[Saved entries]
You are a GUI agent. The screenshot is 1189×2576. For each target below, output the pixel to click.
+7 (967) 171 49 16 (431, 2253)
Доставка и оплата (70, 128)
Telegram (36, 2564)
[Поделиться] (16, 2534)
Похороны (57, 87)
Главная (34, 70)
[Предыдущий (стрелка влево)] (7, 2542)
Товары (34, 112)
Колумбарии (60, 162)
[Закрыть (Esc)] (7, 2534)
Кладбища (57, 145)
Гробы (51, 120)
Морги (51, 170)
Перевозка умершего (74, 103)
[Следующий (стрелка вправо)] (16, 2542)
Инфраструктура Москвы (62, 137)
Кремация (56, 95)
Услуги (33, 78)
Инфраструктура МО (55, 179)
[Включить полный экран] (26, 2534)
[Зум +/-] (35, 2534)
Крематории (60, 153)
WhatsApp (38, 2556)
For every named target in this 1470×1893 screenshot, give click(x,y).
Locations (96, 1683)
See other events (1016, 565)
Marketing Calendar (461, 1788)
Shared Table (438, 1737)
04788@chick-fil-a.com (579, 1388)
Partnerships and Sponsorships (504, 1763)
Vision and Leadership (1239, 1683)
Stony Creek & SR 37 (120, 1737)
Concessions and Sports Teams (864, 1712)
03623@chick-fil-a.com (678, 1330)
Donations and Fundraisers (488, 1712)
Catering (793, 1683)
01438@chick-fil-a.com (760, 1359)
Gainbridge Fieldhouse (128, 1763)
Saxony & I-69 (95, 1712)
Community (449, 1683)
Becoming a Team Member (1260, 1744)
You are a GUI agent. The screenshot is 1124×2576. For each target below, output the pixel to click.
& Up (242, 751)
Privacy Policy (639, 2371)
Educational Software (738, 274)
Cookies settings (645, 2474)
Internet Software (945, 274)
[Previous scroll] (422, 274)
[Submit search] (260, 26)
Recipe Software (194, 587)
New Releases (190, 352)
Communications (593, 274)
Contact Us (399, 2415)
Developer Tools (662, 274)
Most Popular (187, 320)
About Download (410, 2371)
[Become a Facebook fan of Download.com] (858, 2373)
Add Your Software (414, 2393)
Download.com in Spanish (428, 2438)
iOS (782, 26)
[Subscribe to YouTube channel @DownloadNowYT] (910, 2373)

> _Work task_
Take every line above carrying "Software" and return it.

> _Task answer_
Educational Software (738, 274)
Internet Software (945, 274)
Recipe Software (194, 587)
Add Your Software (414, 2393)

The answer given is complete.